September 15, 1992
D & I have finally gotten a chance to fall in love again, but neither of us will let it happen. I mean - I would love for us to get back together, but I am afraid I'll get hurt. He wants to get back, but is afraid it won't work out because my parents do not like him. I am willing to be with him even at the expense of losing my family; they love me & will eventually accept my decision. Maybe this is just a second chance to be with each other & not to fall in love. I guess I'll just have to wait to find out.

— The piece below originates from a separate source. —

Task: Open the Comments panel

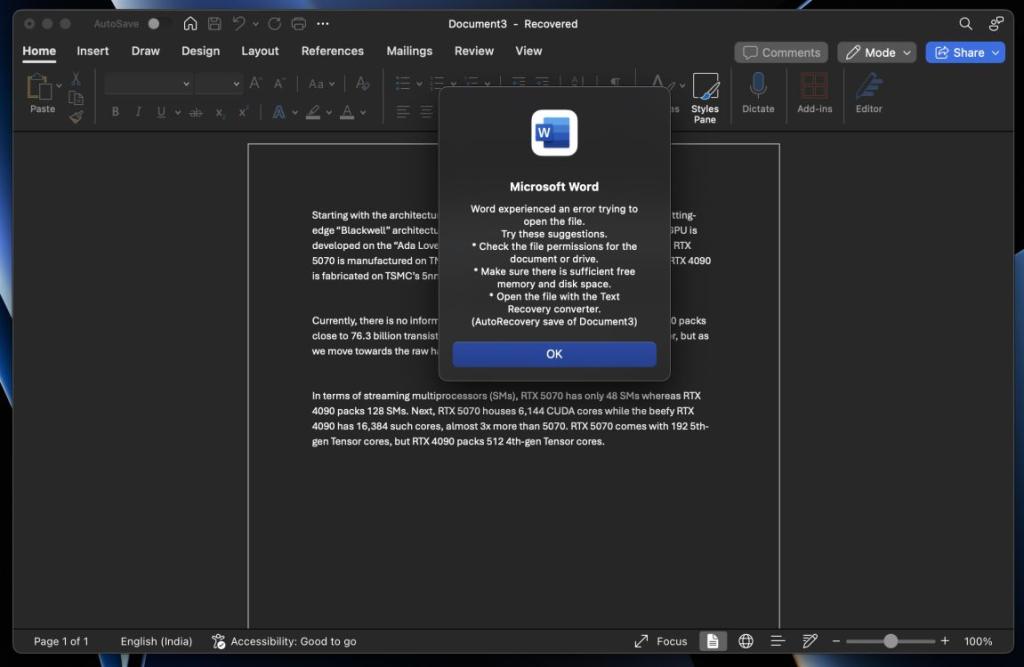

Lately, he's been a little distant. I don't know why. I'm not hooked on him in a big way -- I can control it. Maybe he just wants to forget everything, but he has to let me know what's up. I cannot keep guessing. I've beeped him 2x & he has not called me back yet. Either he's asleep or he just doesn't want to return my call. It is possible that he has his beeper on silence and can't hear it. WHATEVER! Now he can call me.
What's going on!?!?!?It just saddens me to see how far I was willing to go to have a relationship. In this case, this was an extremely toxic relationship. Even when we dated, D and I were turbulent. I was a naive young woman and he was an older guy. He used to tease me that I lived in "Mr. Rogers' Neighborhood" compared to where he grew up. Even though we had only dated 9 months in 1989, my life was upside down. There were so many red flags that I ignored. I was truly blinded by the 'need' of being loved by someone.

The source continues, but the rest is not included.